Windows Intune is a subscription-based management solution that utilizes Microsoft cloud-based services to manage Windows-based PCs wherever they may be. It is primarily intended to provide all of the management power that SCCM has to offer to small to medium-sized organizations that do not wish to implement on-premises servers.
One of the features it provides is Endpoint Protection. The anti-malware client used by Intune is identical to the one SCEP uses, with the exception that Intune client reports back to Microsoft's cloud services.
If you have not tried Intune before, Microsoft offers a free 30-day trial to grant you access to all of its features. This recipe walks you through the process of installing the Intune client, enabling Endpoint Protection from the console, and verifying that your Intune client reports back to your Intune console when a virus is detected. The recipe assumes that you have signed up for a trial or own a subscription to Intune.
If you have not signed up for Intune, a free trial is offered on the following link:
http://www.microsoft.com/en-us/windows/windowsintune/pc-management.aspx
You will need to have administrator access to the Intune console and local administrator permissions on the PC you're performing this recipe on.

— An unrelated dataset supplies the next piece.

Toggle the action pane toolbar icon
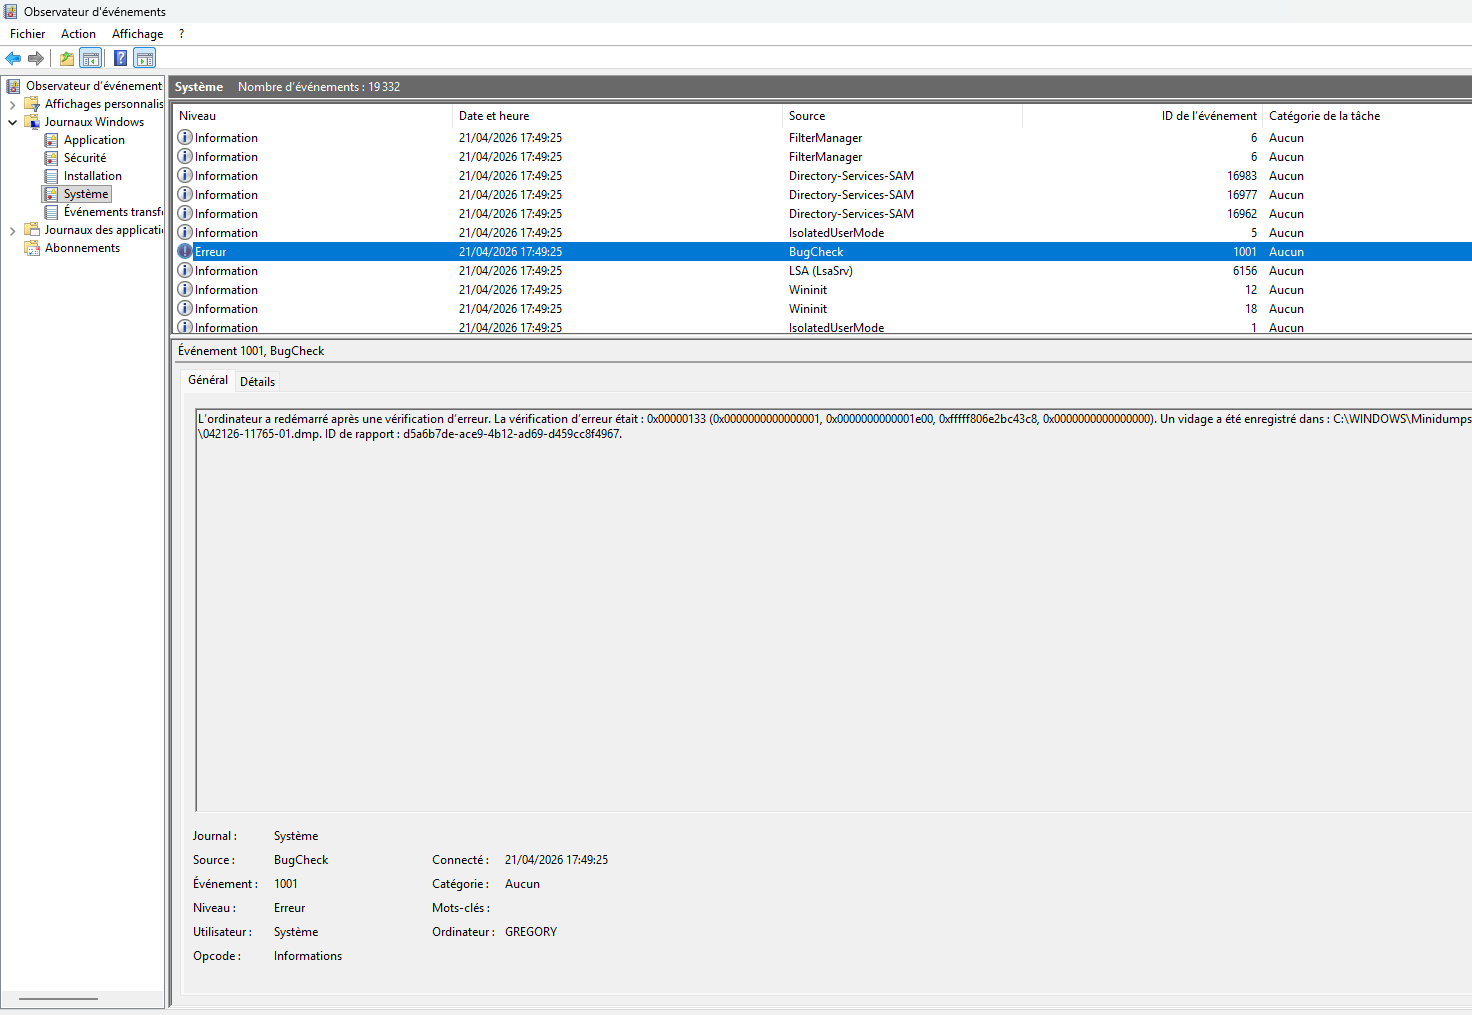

Now, perform the following steps:
1. Begin by logging into the Intune console at https://manage.microsoft.com/WindowsIntune from the PC that you are testing with. Click on the scroll-shaped icon on the left-hand side of the console to access the Policy page. Refer to the following screenshot:
2. Next, click on the Add Policy button to create a new policy. The Create New Policy wizard should appear within your browser. Select Windows Intune Agent Settings and check the radio button next to the option for Create and Deploy a Custom Policy. Then click on the button titled Create Policy to proceed, as shown in the following screenshot:
3. Your browser should now show you a policy template. Select Endpoint Protection from the center ribbon and locate the section titled Endpoint Protection Service. Click on the radio button next to the word Yes under the title Enable Endpoint Protection. This will force the removal of competing anti-malware products and the installation of Intune's Endpoint Protection client. The rest of the settings in this section should look familiar to you; they are the same set of options that you configure in SCEP when you are in the SCCM console. For now, just take the defaults and click on the Save Policy button to proceed, as shown in the following screenshot:
4. You will be prompted with the option to deploy the policy; select the Yes button to proceed, as shown in the following screenshot:
5. At this point, you can choose to deploy the policy to all of your Intune clients or a subset of clients. In this example, I will apply the policy to all clients. To do so, select All Devices from the column on the left-hand side and click on the Add button to move it over to the selected groups column. Then, click on OK to proceed, as shown in the following screenshot:
6. Next, we will install the Windows Intune client on your test PC. Click on the bottom button on left-hand side ribbon (the one with a screw driver and wrench) to get to the Administration page. Click on the Download Client Software button and the client software will download to your PC. Refer to the following screenshot:
7. Once the download is complete, extract the zip file and run
Windows_Intune_Setup, as shown in the following screenshot:
8. The Windows Intune Setup wizard should open. Click on Next on the first page to proceed, as shown in the following screenshot:
9. The installer will run for a few minutes; if all is successful, you will see a window stating the wizard has completed. Click on Finish to close it out, as shown in the following screenshot:
10. To verify whether the Intune client is on your PC, check the system tray. The Intune icon should now be there, as shown in the following screenshot:
11. After a few minutes, the Windows Intune Endpoint Protection client should also appear in the system tray. If you open it, you will notice that it is identical to the SCEP client except for the title on the top of the user interface. Refer to the following screenshot:
12. In order to test whether the Endpoint Protection client is working correctly and reporting to your Intune service in the cloud, I would suggest using the Eicar string to simulate a malware event. Eicar can be accessed at the following URL: http://www.eicar.org/
This is a completely safe packet of data that is added to the definitions of most anti-malware products for testing purposes.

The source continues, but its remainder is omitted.